Returning to Turing Test Methodology

I‘m a little disappointed in the commentariat for not bitching me out when I showed you the winners and losers in the Christian and Atheist rounds of the Turing Test without ponying up sample size numbers.  This year, each entry had its own survey link, so the number of respondents was not constant across a round.  A fairly predictable trend emerged.

Note: This isn’t the total number of respondents, it’s the N for the number of self-declared atheists judging the first round and self-declared Christians judging the Christian round.  Looking at how well people do at spotting fakes in the group they don’t belong to is interesting, but I exclude those people from the figures that identify the winners.

Unsurprisingly, there’s a big drop off as people got tired of reading and judging entries.  The difference between participation in the Christian and Atheist round is mainly a function of how many bloggers in each category I got to promote the test to their readers.  I’ll probably do this again next year, and I’m wondering if readers have any advice on tweaking the methodology to avoid this precipitous drop in response rates.

Making people answer all the questions at once is a pretty big commitment, so it depresses response rates across the board.  I got lucky last year, in that Andrew Sullivan linked the test, so my click throughs were high enough to be able to bleed off a lot of people and still have good numbers.  I can’t count on huge links like that when I design my methodology.    The big upside of the all-in-one survey is that I can compute each participant’s accuracy and then maybe compare whether converts and deconverts did better than people who have stuck to only one philosophy.

Ideally, I’d be able to randomize the order that people answered in, but that seems pretty impractical.  And that set-up would make it awfully hard to read a couple, vote, and then take a break before you got burned out.  Anything that would let you store answers as you go, and then return to them later would be beyond my webdesign/database skills at present.  (For last year’s all-in-one survey, I recommended people keep a paper and pen by their computer).

Another way to track responses across separate surveys would be to get people to generate userids that wouldn’t give too much data away.  (Think last four digits of phone number followed my MMDD birthday).  Something easy for you to remember and enter on each individual survey, not too likely to be duplicated, and not that dangerous to share with me.

I’d be interested in your thoughts on the tradeoffs of these approaches and advice on tweaks.  Mind you, I’d really love for next year to be the round we try out chat logs instead of essays, so a more radical overhaul may be necessary.

What Are Your Thoughts?leave a comment
  • Pasha

    So the user experience of answering the questions was pretty poor.

    The entry and the voting for it should be on one webpage.
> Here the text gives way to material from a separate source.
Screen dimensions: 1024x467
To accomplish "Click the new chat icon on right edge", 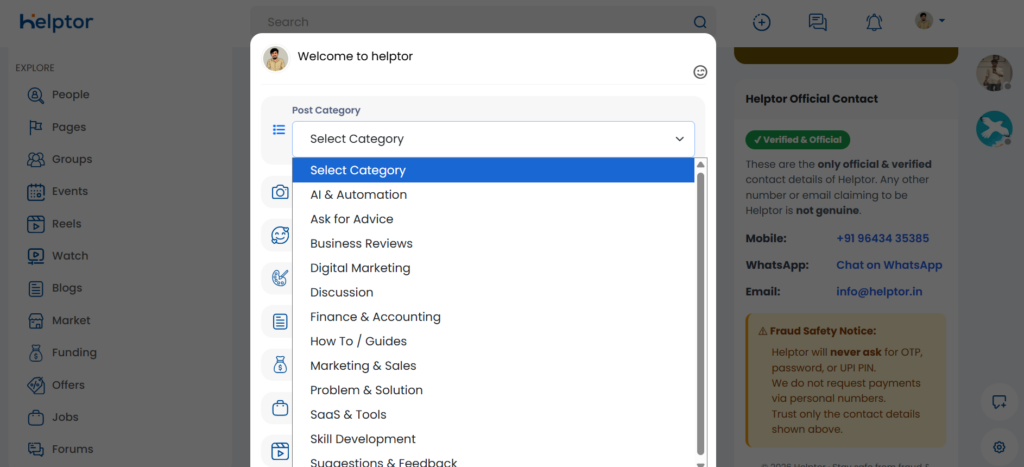I will [x=998, y=402].
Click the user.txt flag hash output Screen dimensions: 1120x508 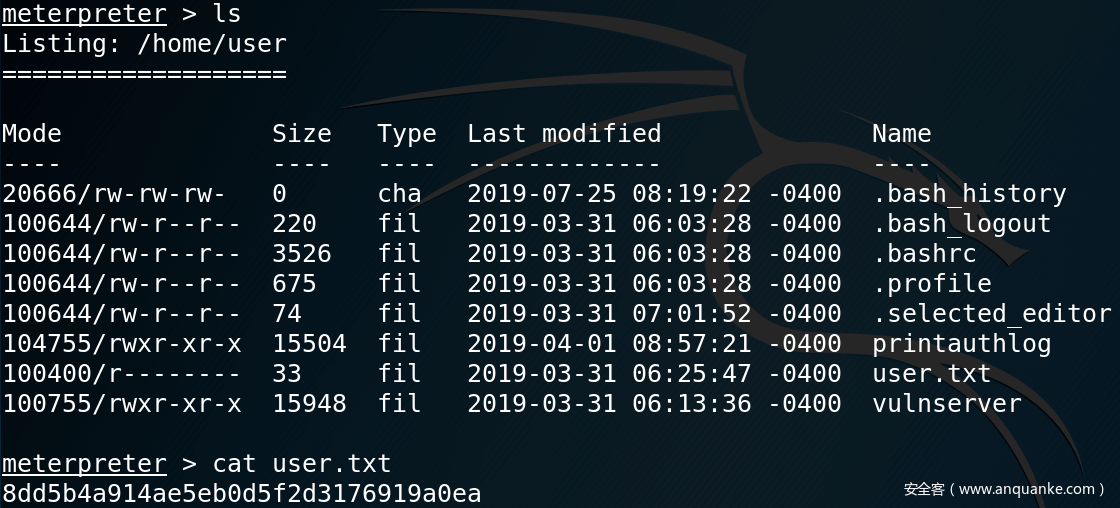point(241,494)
Your previous answers should be shown: (1a 2c, etc). Switching between entries should be easy in a tab format, so that you don’t have to click back and try to remember whether you have voted or not. You should only enter your info once.

    The reading was not the tough part, the clicking back and forth was.

    • leahlibresco

      I agree that would be awesome, but it’s a bit beyond my coding. We’ll see where I am next year.
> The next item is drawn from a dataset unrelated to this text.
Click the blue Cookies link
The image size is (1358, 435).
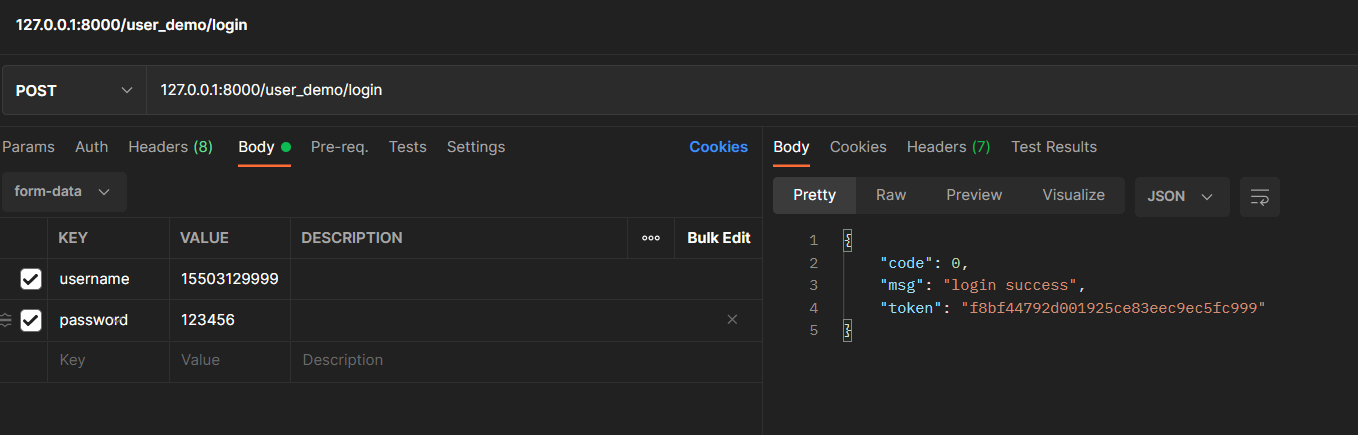(x=718, y=147)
      • Ignatius Theophorus

        I thought that I had offered this elsewhere, but if you want help programming, I am more than willing. I can be reached @sonoftheophorus and

    • Loud

      Divide the articles into groups of ten with five real and five contrived, email each judge (have them register, or something) one group for each subject(each group being vetted by at least three judges), and have them vote on which they think to be true.

  • Slan21

    It’d be cool to have a webpage that display sequentially the entries with the voting at the end, jumping to a random other one not done yet after each one is completed.
    To be able to begin and return to it later, you could store the data with http cookies.
    One year should be fair enough to learn those skills 😉 or else you can ask a fellow reader to help you.

    I haven’t had time to take the test this year, but the previous one wasn’t very user friendly for what i remember.

  • Ted Seeber

    Two suggestions actually, both from my 16 years experience designing GUIs:
    1. Use Survey Monkey to put the category of *common* questions on a different page so they don’t have to be answered many times.
    2. Cut your survey into smaller chunks, and post say half the questions one day, and half the other.
    3. OR, alternatively, randomize the stories people get.

  • deiseach

    Offer prizes? A trail of breadcrumbs?

    Yeah, it’s hard to see what you can do because you’re limited to asking for respondents from the pool of people who read your blog (and in turn urge other people to come along and take the survey).

    You could maybe either cut down the numbers of participants (instead of thirteen each, maybe only six?) so that people might be more inclined to stick with the full course, or cut down the number of questions, again so that people don’t get overwhelmed with making a large number of decisions.

    • deiseach

      Or maybe divide up the questions and answers differently, so instead of each person giving two answers (e.g. true atheist/Christian and fake atheist/Christian answer), pick at random (maybe pull names out of a hat) so that you have six real atheists giving the atheist answers and six Christians giving the fake answers in the atheist round, then a different six atheists giving the fake Christian answers in that round, if you see what I mean?

  • Jubal DiGriz

    A simple way to increase readability for samples is to decrease the maximum word limit. While that would also decrease the interesting content in the sample, it would make it more likely that people will read more samples. A fairly small word limit (such as 600 words) might even have the effect of diversifying the content between samples and exaggerating the individual writing styles, which would further enhance overall readability.